>> START Entries supplied
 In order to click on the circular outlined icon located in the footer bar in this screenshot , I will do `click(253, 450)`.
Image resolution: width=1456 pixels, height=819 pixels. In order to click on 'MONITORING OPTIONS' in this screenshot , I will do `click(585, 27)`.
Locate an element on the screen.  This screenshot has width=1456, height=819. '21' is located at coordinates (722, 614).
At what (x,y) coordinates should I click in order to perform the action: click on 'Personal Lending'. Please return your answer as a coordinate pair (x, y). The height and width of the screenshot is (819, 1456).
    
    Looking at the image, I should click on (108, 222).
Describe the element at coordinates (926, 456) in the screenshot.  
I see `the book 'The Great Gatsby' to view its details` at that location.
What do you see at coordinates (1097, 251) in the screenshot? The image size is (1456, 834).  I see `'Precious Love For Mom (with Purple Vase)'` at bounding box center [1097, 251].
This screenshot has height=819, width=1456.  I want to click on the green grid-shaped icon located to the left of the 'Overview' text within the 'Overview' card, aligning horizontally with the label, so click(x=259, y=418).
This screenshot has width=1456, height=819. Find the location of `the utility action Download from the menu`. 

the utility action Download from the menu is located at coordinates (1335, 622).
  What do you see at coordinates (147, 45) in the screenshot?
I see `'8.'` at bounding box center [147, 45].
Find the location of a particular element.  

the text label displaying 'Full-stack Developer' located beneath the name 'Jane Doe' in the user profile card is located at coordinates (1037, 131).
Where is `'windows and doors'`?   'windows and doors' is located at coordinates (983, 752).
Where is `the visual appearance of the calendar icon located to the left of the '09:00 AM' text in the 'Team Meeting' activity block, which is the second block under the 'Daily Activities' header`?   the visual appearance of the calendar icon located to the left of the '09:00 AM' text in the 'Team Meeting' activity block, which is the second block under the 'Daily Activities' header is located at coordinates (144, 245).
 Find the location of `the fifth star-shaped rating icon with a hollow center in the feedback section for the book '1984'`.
>> END Entries supplied
= What to produce =
Please retype each of the records above line for line, without changing anything.

= Output below =
 In order to click on the circular outlined icon located in the footer bar in this screenshot , I will do `click(253, 450)`.
Image resolution: width=1456 pixels, height=819 pixels. In order to click on 'MONITORING OPTIONS' in this screenshot , I will do `click(585, 27)`.
Locate an element on the screen.  This screenshot has width=1456, height=819. '21' is located at coordinates (722, 614).
At what (x,y) coordinates should I click in order to perform the action: click on 'Personal Lending'. Please return your answer as a coordinate pair (x, y). The height and width of the screenshot is (819, 1456).
    
    Looking at the image, I should click on (108, 222).
Describe the element at coordinates (926, 456) in the screenshot.  
I see `the book 'The Great Gatsby' to view its details` at that location.
What do you see at coordinates (1097, 251) in the screenshot? The image size is (1456, 834).  I see `'Precious Love For Mom (with Purple Vase)'` at bounding box center [1097, 251].
This screenshot has height=819, width=1456.  I want to click on the green grid-shaped icon located to the left of the 'Overview' text within the 'Overview' card, aligning horizontally with the label, so click(x=259, y=418).
This screenshot has width=1456, height=819. Find the location of `the utility action Download from the menu`. 

the utility action Download from the menu is located at coordinates (1335, 622).
  What do you see at coordinates (147, 45) in the screenshot?
I see `'8.'` at bounding box center [147, 45].
Find the location of a particular element.  

the text label displaying 'Full-stack Developer' located beneath the name 'Jane Doe' in the user profile card is located at coordinates (1037, 131).
Where is `'windows and doors'`?   'windows and doors' is located at coordinates (983, 752).
Where is `the visual appearance of the calendar icon located to the left of the '09:00 AM' text in the 'Team Meeting' activity block, which is the second block under the 'Daily Activities' header`?   the visual appearance of the calendar icon located to the left of the '09:00 AM' text in the 'Team Meeting' activity block, which is the second block under the 'Daily Activities' header is located at coordinates (144, 245).
 Find the location of `the fifth star-shaped rating icon with a hollow center in the feedback section for the book '1984'`.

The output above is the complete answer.